* **Given problem**:
Copy every line of the data below exactly, without changing anything.

Text and item location entries
((

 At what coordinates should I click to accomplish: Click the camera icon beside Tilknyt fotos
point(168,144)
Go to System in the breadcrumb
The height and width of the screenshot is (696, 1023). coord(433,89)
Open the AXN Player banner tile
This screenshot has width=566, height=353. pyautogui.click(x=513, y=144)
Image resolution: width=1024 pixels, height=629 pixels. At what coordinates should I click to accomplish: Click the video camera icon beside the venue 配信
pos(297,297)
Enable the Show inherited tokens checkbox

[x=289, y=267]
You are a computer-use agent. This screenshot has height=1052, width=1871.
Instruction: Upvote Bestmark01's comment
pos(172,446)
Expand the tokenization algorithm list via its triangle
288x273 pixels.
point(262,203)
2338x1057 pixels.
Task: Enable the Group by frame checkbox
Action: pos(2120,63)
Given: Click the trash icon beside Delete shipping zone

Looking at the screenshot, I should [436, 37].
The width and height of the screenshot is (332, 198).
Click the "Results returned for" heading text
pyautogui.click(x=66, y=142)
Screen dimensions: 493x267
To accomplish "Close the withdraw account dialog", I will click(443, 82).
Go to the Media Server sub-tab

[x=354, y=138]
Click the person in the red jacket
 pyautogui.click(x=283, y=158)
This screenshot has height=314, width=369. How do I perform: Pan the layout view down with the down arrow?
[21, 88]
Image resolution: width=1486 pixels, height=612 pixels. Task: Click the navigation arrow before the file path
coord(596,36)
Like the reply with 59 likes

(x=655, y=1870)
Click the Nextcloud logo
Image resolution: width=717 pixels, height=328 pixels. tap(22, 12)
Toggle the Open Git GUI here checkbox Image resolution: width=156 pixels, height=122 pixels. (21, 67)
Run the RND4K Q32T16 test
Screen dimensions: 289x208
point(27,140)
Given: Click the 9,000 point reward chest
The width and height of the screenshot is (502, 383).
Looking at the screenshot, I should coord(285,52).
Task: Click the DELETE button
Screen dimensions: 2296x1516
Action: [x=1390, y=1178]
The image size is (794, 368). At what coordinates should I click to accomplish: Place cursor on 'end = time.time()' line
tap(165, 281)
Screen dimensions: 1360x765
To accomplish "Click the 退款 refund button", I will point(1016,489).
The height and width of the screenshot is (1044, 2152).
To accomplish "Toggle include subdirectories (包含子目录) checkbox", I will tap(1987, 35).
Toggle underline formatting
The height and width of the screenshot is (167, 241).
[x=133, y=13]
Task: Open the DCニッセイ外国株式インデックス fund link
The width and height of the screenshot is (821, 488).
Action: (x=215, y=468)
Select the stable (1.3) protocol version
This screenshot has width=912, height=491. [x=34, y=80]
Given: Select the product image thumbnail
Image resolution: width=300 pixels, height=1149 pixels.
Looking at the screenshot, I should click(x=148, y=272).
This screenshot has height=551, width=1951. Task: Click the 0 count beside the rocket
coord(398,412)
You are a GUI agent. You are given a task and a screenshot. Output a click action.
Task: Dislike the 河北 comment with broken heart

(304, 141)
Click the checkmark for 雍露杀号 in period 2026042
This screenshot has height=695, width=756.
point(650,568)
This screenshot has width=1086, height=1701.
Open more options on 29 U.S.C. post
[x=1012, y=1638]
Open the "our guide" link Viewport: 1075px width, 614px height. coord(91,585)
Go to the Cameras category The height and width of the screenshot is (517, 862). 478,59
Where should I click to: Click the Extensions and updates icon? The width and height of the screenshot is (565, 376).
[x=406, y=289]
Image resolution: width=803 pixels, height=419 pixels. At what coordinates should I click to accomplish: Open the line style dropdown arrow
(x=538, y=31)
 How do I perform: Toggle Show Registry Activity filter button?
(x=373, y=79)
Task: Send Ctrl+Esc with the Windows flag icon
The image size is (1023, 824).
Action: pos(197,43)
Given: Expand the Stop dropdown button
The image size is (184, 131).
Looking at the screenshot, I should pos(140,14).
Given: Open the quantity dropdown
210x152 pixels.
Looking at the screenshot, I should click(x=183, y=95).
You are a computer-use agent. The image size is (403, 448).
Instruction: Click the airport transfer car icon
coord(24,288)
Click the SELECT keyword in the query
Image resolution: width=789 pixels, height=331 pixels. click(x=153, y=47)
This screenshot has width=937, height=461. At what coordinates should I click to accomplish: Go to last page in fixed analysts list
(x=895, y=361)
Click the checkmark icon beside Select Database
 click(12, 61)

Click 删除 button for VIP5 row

))

* **Response**:
 At what coordinates should I click to accomplish: Click the camera icon beside Tilknyt fotos
point(168,144)
Go to System in the breadcrumb
The height and width of the screenshot is (696, 1023). coord(433,89)
Open the AXN Player banner tile
This screenshot has width=566, height=353. pyautogui.click(x=513, y=144)
Image resolution: width=1024 pixels, height=629 pixels. At what coordinates should I click to accomplish: Click the video camera icon beside the venue 配信
pos(297,297)
Enable the Show inherited tokens checkbox

[x=289, y=267]
You are a computer-use agent. This screenshot has height=1052, width=1871.
Instruction: Upvote Bestmark01's comment
pos(172,446)
Expand the tokenization algorithm list via its triangle
288x273 pixels.
point(262,203)
2338x1057 pixels.
Task: Enable the Group by frame checkbox
Action: pos(2120,63)
Given: Click the trash icon beside Delete shipping zone

Looking at the screenshot, I should [436, 37].
The width and height of the screenshot is (332, 198).
Click the "Results returned for" heading text
pyautogui.click(x=66, y=142)
Screen dimensions: 493x267
To accomplish "Close the withdraw account dialog", I will click(443, 82).
Go to the Media Server sub-tab

[x=354, y=138]
Click the person in the red jacket
 pyautogui.click(x=283, y=158)
This screenshot has height=314, width=369. How do I perform: Pan the layout view down with the down arrow?
[21, 88]
Image resolution: width=1486 pixels, height=612 pixels. Task: Click the navigation arrow before the file path
coord(596,36)
Like the reply with 59 likes

(x=655, y=1870)
Click the Nextcloud logo
Image resolution: width=717 pixels, height=328 pixels. tap(22, 12)
Toggle the Open Git GUI here checkbox Image resolution: width=156 pixels, height=122 pixels. (21, 67)
Run the RND4K Q32T16 test
Screen dimensions: 289x208
point(27,140)
Given: Click the 9,000 point reward chest
The width and height of the screenshot is (502, 383).
Looking at the screenshot, I should coord(285,52).
Task: Click the DELETE button
Screen dimensions: 2296x1516
Action: [x=1390, y=1178]
The image size is (794, 368). At what coordinates should I click to accomplish: Place cursor on 'end = time.time()' line
tap(165, 281)
Screen dimensions: 1360x765
To accomplish "Click the 退款 refund button", I will point(1016,489).
The height and width of the screenshot is (1044, 2152).
To accomplish "Toggle include subdirectories (包含子目录) checkbox", I will tap(1987, 35).
Toggle underline formatting
The height and width of the screenshot is (167, 241).
[x=133, y=13]
Task: Open the DCニッセイ外国株式インデックス fund link
The width and height of the screenshot is (821, 488).
Action: (x=215, y=468)
Select the stable (1.3) protocol version
This screenshot has width=912, height=491. [x=34, y=80]
Given: Select the product image thumbnail
Image resolution: width=300 pixels, height=1149 pixels.
Looking at the screenshot, I should click(x=148, y=272).
This screenshot has height=551, width=1951. Task: Click the 0 count beside the rocket
coord(398,412)
You are a GUI agent. You are given a task and a screenshot. Output a click action.
Task: Dislike the 河北 comment with broken heart

(304, 141)
Click the checkmark for 雍露杀号 in period 2026042
This screenshot has height=695, width=756.
point(650,568)
This screenshot has width=1086, height=1701.
Open more options on 29 U.S.C. post
[x=1012, y=1638]
Open the "our guide" link Viewport: 1075px width, 614px height. coord(91,585)
Go to the Cameras category The height and width of the screenshot is (517, 862). 478,59
Where should I click to: Click the Extensions and updates icon? The width and height of the screenshot is (565, 376).
[x=406, y=289]
Image resolution: width=803 pixels, height=419 pixels. At what coordinates should I click to accomplish: Open the line style dropdown arrow
(x=538, y=31)
 How do I perform: Toggle Show Registry Activity filter button?
(x=373, y=79)
Task: Send Ctrl+Esc with the Windows flag icon
The image size is (1023, 824).
Action: pos(197,43)
Given: Expand the Stop dropdown button
The image size is (184, 131).
Looking at the screenshot, I should pos(140,14).
Given: Open the quantity dropdown
210x152 pixels.
Looking at the screenshot, I should click(x=183, y=95).
You are a computer-use agent. The image size is (403, 448).
Instruction: Click the airport transfer car icon
coord(24,288)
Click the SELECT keyword in the query
Image resolution: width=789 pixels, height=331 pixels. click(x=153, y=47)
This screenshot has width=937, height=461. At what coordinates should I click to accomplish: Go to last page in fixed analysts list
(x=895, y=361)
Click the checkmark icon beside Select Database
 click(12, 61)

Click 删除 button for VIP5 row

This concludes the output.